When I wrote on Coronation Street a couple of weeks ago, Roy Cropper was traumatically conflicted: his wife Hayley, who has been diagnosed with terminal cancer, had expressed her wish to determine the circumstances of her own death and asked her husband to support her. Roy (played by David Neilson, above) treasured every remaining second he had left with his wife and couldn’t find it within himself to condone her decision. Their long and engrossing discussion ended with neither partner fully understanding the other’s perspective. It was an absorbing plot development that, in typical Corrie style, engaged the viewer in a wider contemplation on euthanasia and the moral right of an individual to take control of his or her own life. The damaging effects on their loved ones was reflected in Roy’s anguished response. Now the narrative has moved on and the soap’s scriptwriters have once more excelled in deepening the conundrum. Roy has accepted a new challenge by agreeing to support Hayley’s decision.

His change of heart has been occasioned by the death of Hayley’s friend and fellow cancer patient Jane.
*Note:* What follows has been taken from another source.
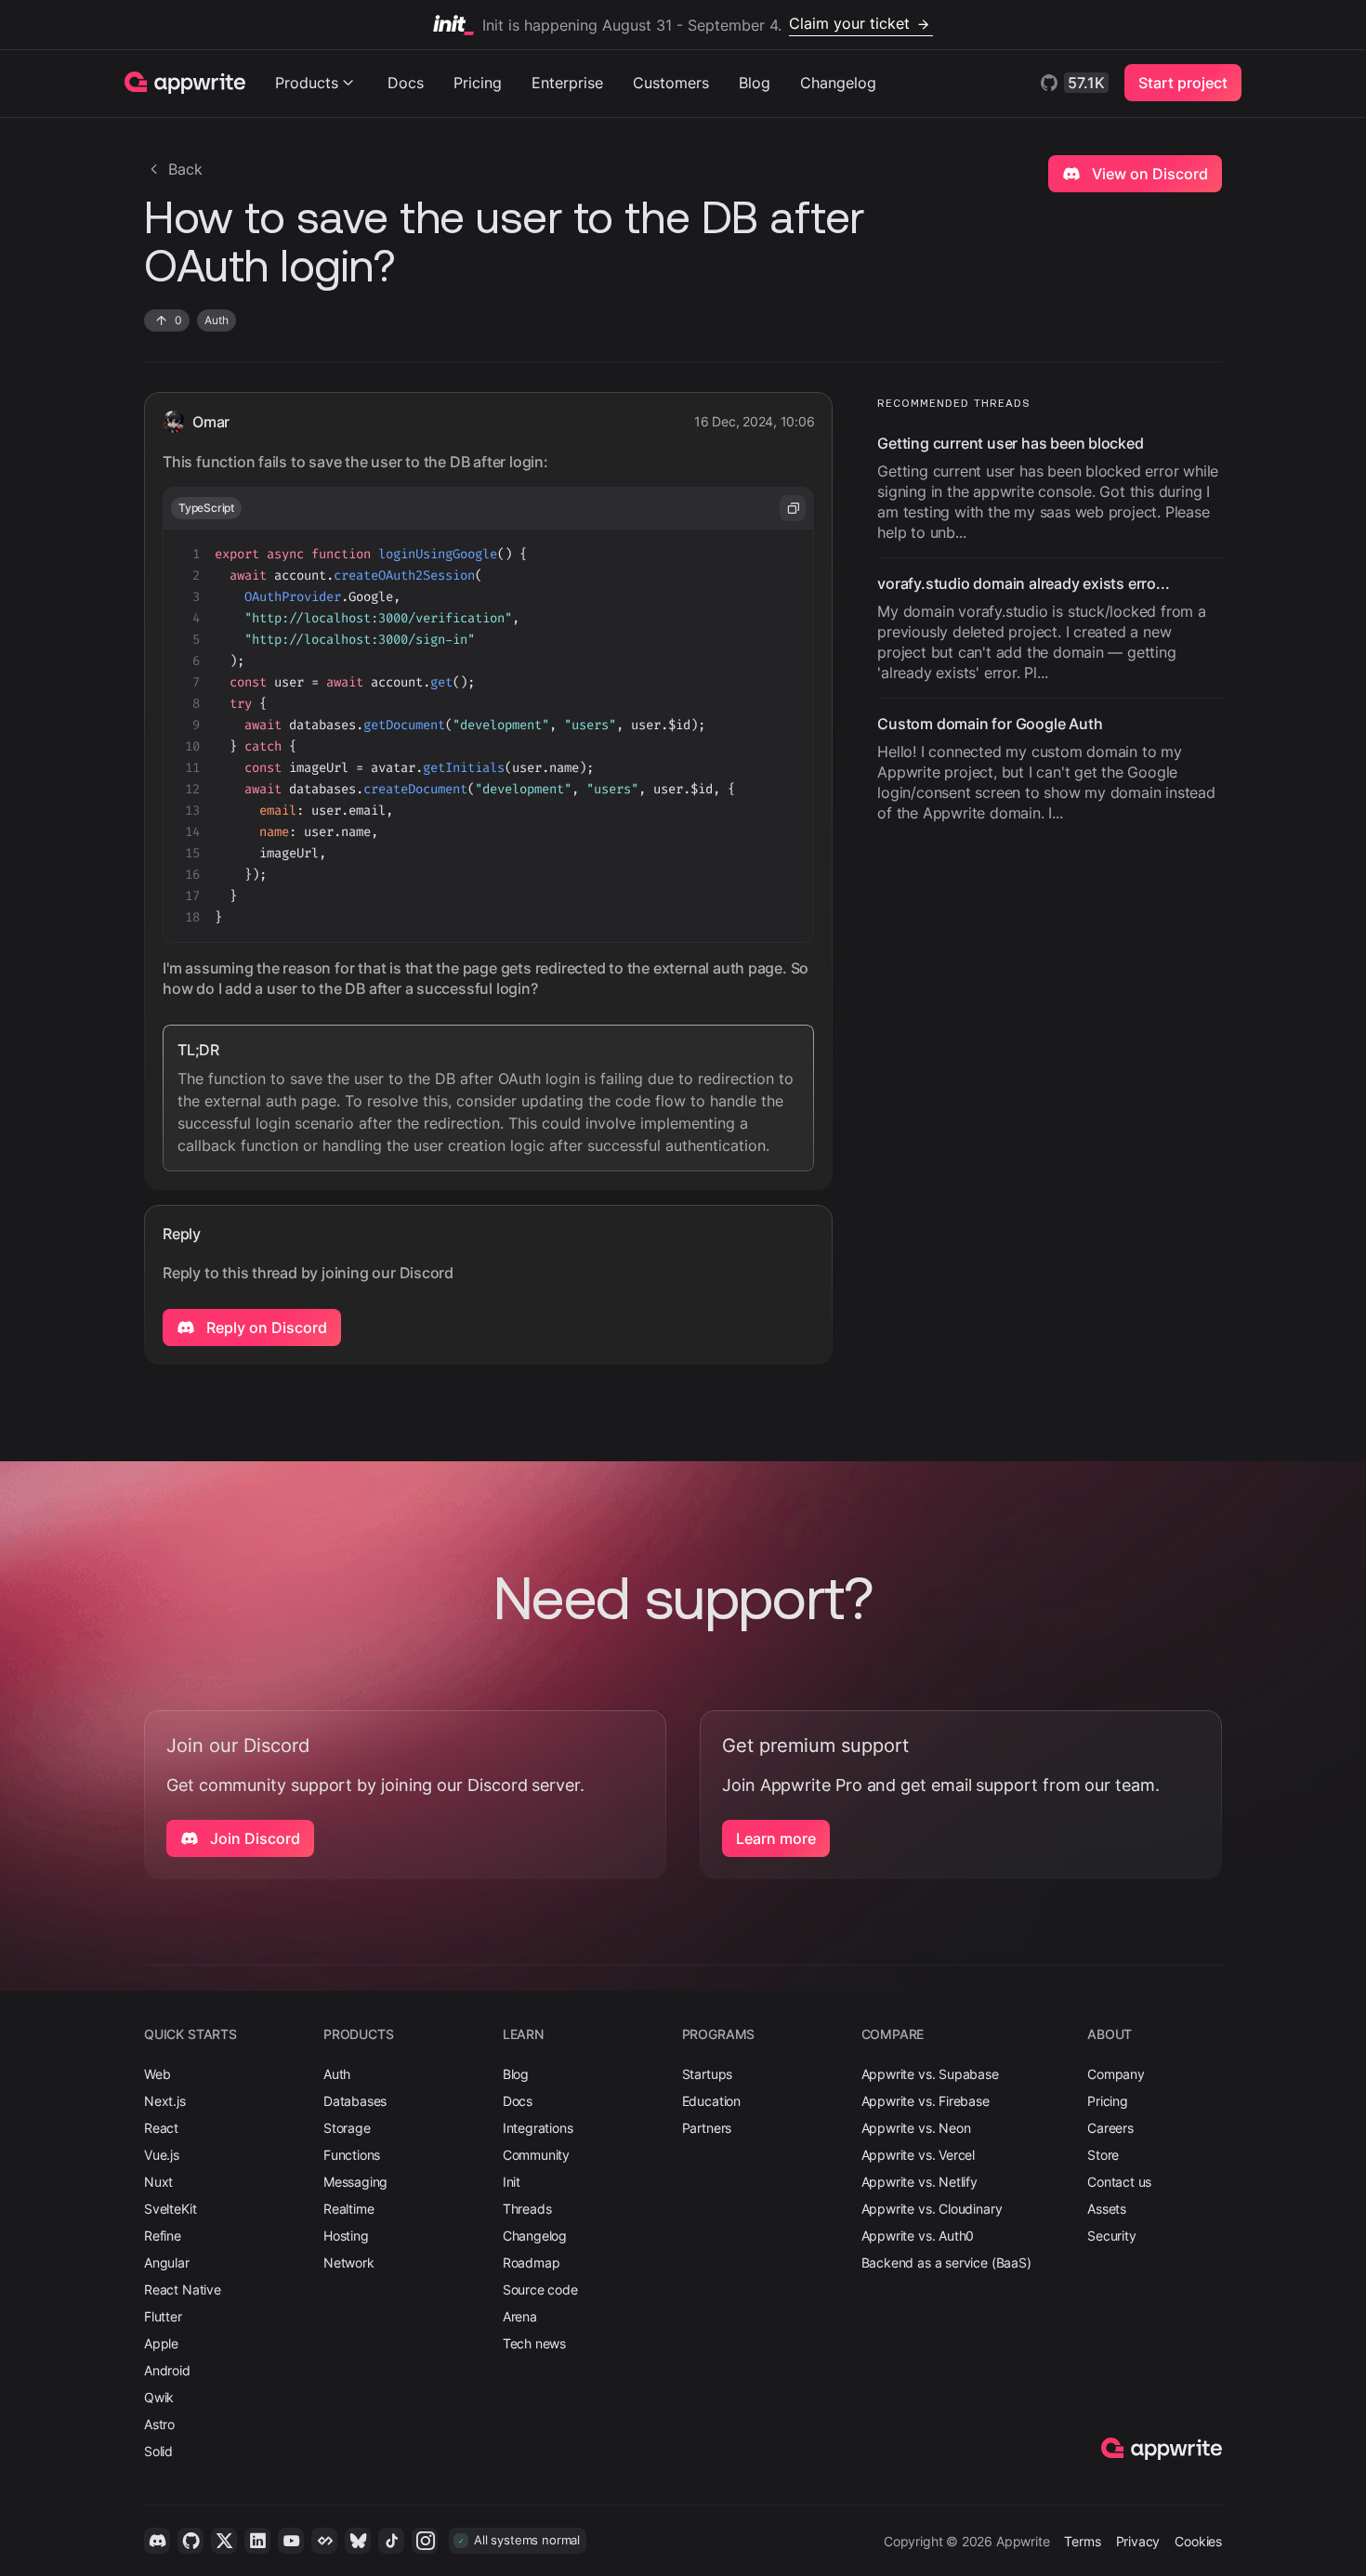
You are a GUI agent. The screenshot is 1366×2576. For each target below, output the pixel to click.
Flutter (163, 2316)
Much to Hayley’s annoyance, the ever-protective Roy had inadvertently shielded her from the death, but the couple attend the funeral. Here Roy talks to Jane’s two sons, one of whom is satisfied his mother died peacefully, her pain relieved by morphine. Her younger son disagrees and says his mother’s mind was so addled, she didn’t know who was at her bedside. Hayley’s fear is that, should she opt for palliative care, she too will become confused and lose cognitive powers to the point where she will deliriously return to her former self, “Harold.” Hayley (played by Julie Hesmondalgh), as viewers will know, is a transsexual.
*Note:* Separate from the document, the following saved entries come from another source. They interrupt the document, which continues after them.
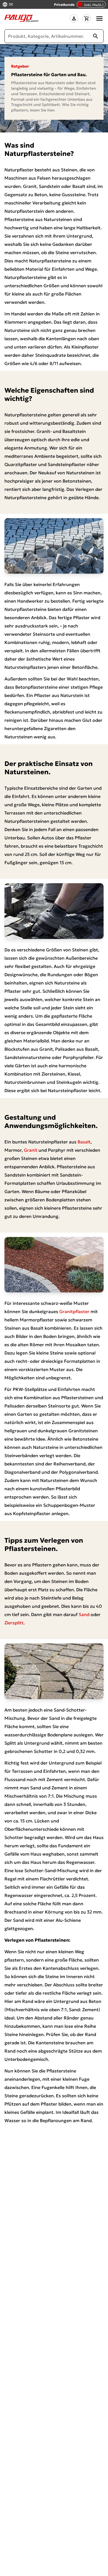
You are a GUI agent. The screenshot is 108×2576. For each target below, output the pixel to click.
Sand (84, 1614)
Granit (30, 1150)
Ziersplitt (14, 1622)
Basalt (84, 1142)
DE (11, 4)
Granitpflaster (74, 1311)
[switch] (91, 4)
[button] (74, 18)
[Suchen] (95, 36)
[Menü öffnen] (99, 18)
Both Roy and Hayley have assumed Jane and her husband found comfort in their faith, but, again Roy is given pause for thought when he discovers Jane’s husband Jeff is, in fact, not a believer. Jeff merely pretended to be religious for the sake of his wife. He finds no contradiction in this; if it made his wife feel comfortable in his final days, it was justified. Shortly after the funeral Roy announces he has changed his mind and will support Hayley in her wishes. Later, it transpires, he hasn’t actually changed his mind, but he intends to support Hayley nevertheless. He confides to Anna, who works for him in the café, that he truthfully can’t understand Hayley’s wish to take her own life, but has lied to her only to give her succour for her remaining months. So he plunges himself into a new dilemma: is he right not just in lying to his wife but in betraying one his most deeply-held principles – the sanctity of human life? If Hayley doesn’t change her mind, Roy is implicated in a pretence that will surely overpower him over the coming months.

Coronation Street excels in dramatizing what might otherwise remain abstract moral conundrums and giving them a form we can all find both stimulating, yet accessible. Roy will doubtless struggle with a decision that he regards as brave; yet is it? Perhaps there would be more courage in maintaining his genuine stance and seeking to dissuade his wife from taking her own life? His torment will reflect that of countless others. Cancer, like other terminal diseases, takes more than one victim. Those who love, cherish and care for the sufferer themselves suffer in multiple ways. The celebrated itv drama has included many, many arresting storylines in its five decades history; this one is arguably the most poignant and provocative of all.